# [TEXT EXCERPT]
§ §
# I can't identify these guys



## secretshrew (Oct 3, 2015)

Sorry if this is in the wrong place
there are these two pigeons at my local shelter and I am thinking about getting one. Can you guys tell me their breeds and maybe the pros and cons of these breeds? please and thank you!

Frances - gender unknown

















Luca - gender unknown


















I haven't handled them yet. I saw them yesterday but honestly I don't know much about pigeons. I know I love city pigeons a lot ( fearless little fatties ) and love the sounds they make. I also know they tend to not be adopted. So maybe I could educate my self and save one C:


----------



## kiddy (Feb 5, 2015)

They look like homers to me but somebody else can tell better, I don't have much idea of breeds. 
These are beautiful birds. If they can get a caring owner, there is nothing like that. Thanks for your concern for these birds.


----------



## CarloSantoro (Jun 22, 2011)

Both are racing homers


----------



## cwebster (Dec 11, 2010)

Really beautiful birds! I hope you will rescue both. We have a female we rescued from the shelter who is really delightful. Realize pigeons will take a while to act tame toward you. As prey animals, they are cautious. Then they become very very tame! Do the pigeons get along? A pair would be ideal as they are happiest with other pigeons. Please let us know if you rescue them. You won't regret it. Pigeons are wonderful!
§ §
# [INFORMATION SHOWN]

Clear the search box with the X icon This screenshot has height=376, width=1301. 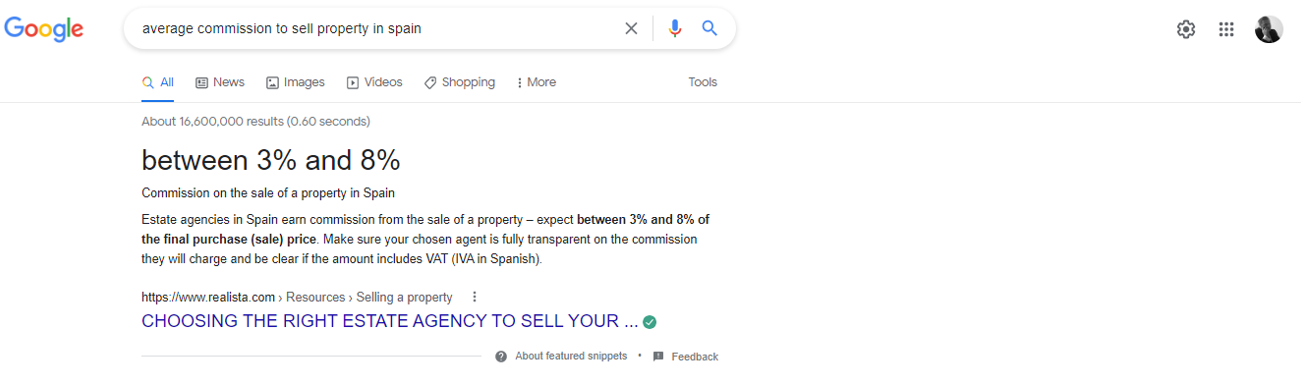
§ §
# [SHORT TASK]
Answer these questions about the forum thread on identifying shelter pigeons:
1. What names are given for the two pigeons at the shelter?
2. What breed does CarloSantoro say both birds are?
3. According to cwebster, why will pigeons take a while to act tame?
The material above isn't needed for this.

# [COMPLETE OUTPUT]
1. Frances and Luca.
2. Racing homers.
3. As prey animals, they are cautious.